Case study
How AAPA Veterans Caucus runs a $550,000+ scholarship program with Gravity Forms and GravityKit
The AAPA Veterans Caucus, a nonprofit awarding scholarships to Physician Assistants in training, rebuilt its scholarship application platform on WordPress using Gravity Forms and GravityKit. Web developer Nile Flores delivered the build with no custom code, replacing the organization’s older Joomla setup. Since inception, the program has distributed more than $550,000 in scholarships.
Meet Nile Flores
Nile Flores is a professional web designer and developer based in Centralia, Illinois. She has worked at top WordPress companies including Yoast and WP Fix It, and has spoken at more than 50 WordCamps around the United States.
The AAPA Veterans Caucus brought Nile on to rebuild the application portal that powers their scholarship program. The Caucus is the Veterans group within the American Academy of Physician Assistants, and the scholarship program supports Physician Assistants in training.

Discovering GravityKit
The Veterans Caucus needed to move its scholarship pipeline off Joomla and onto WordPress. The new system had to:
- Collect applications with mixed data types, including biographical info, contact details, photos, and DD-214 military service records
- Allow board members to review and grade applications securely
- Apply different permissions to different roles, so committee reviewers and executive leadership see different data
- Give applicants a dashboard to track their own status
- Keep board members and applicants out of the WordPress admin entirely
The last requirement is common in nonprofit and education workflows. Reviewers should review, not navigate the WordPress backend.

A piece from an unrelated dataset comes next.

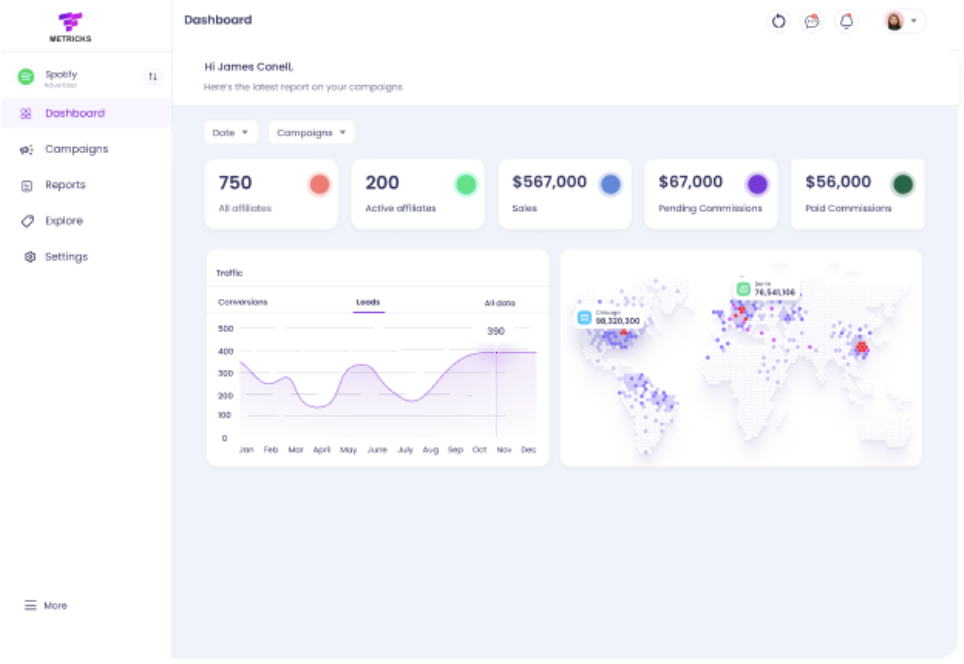Toggle the Spotify account switcher arrows
Screen dimensions: 964x664
(153, 77)
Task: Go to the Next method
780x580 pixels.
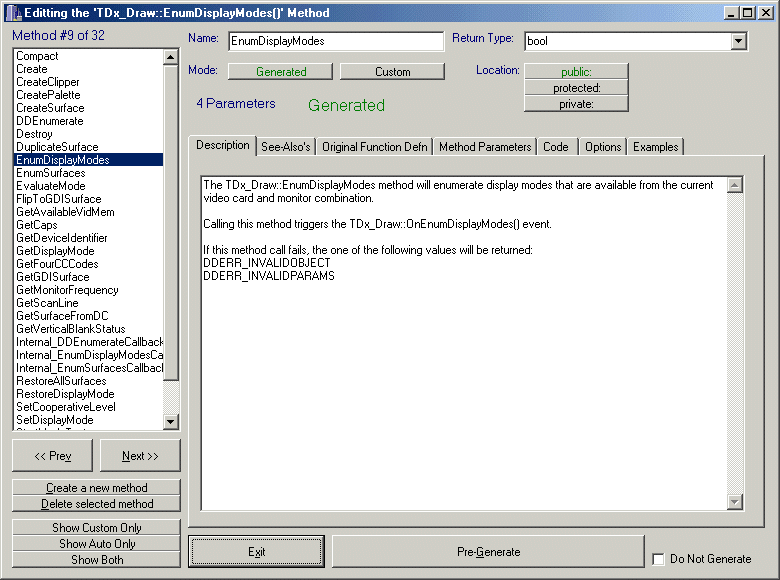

When Nile started looking for tools that could deliver this, GravityView surfaced quickly:
I found out about GravityView by searching for solutions online. GravityView came up as a top result on Google!
The requirements pointed to a tool that could handle voting, role-based access, and a public-facing display layer for Gravity Forms entries. GravityView fit cleanly.
Building with GravityKit
Nile built the system on two plugins: Gravity Forms for application intake, and GravityView for everything that happens after submission.
Application intake
A Gravity Forms form captures the full applicant profile, including the photo and DD-214 file uploads. Advanced field types handle the document attachments without any custom code.
Board review dashboard
GravityView renders submitted applications as a sortable table. Each row is one applicant. A status column tracks completion so reviewers can see at a glance which applications still need attention. Committee members open an entry, review the materials, and submit a grade.
GravityKit has done a good job with documentation that’s helpful even for people less tech-savvy.
Role-based access
Two access tiers, both managed inside GravityView:
- Committee members. View applicants and submit grades.
- Executive leadership (chair, president-elect, president). Access all grades and oversee the full review.
Applicant status dashboard
A separate GravityView dashboard gives each applicant a private view of their own submission and where it stands in the process. Applicants log in to a single page. No email back-and-forth required.
The impact
Since launch, the AAPA Veterans Caucus program has distributed more than $550,000 in scholarships to Physician Assistants in training. The platform supports the full review cycle without exposing any board member or applicant to the WordPress admin.
- $550,000+ in scholarships distributed across the life of the program
- Zero backend access required for board members or applicants
- Self-service status tracking for every applicant, replacing manual email check-ins
- Tiered visibility between committee reviewers and executive leadership, governed by GravityView’s per-View access controls
I would definitely recommend GravityView to other web designers. I believe it’s a powerful tool that allows you to extend Gravity Forms without needing to write code.
Takeaways
- GravityView replaces custom development for application portals. Two plugins handled what would otherwise have meant a custom build or a paid SaaS subscription.
- Role-based Views are a first-class feature, not a workaround. Different reviewer tiers get different data with no custom code.
- Front-end dashboards keep WordPress admin off-limits. Board members and applicants both interact entirely through public-facing pages.
- Drag-and-drop layouts make handoff to nontechnical clients straightforward. Once the system is built, day-to-day administration does not require a developer on call.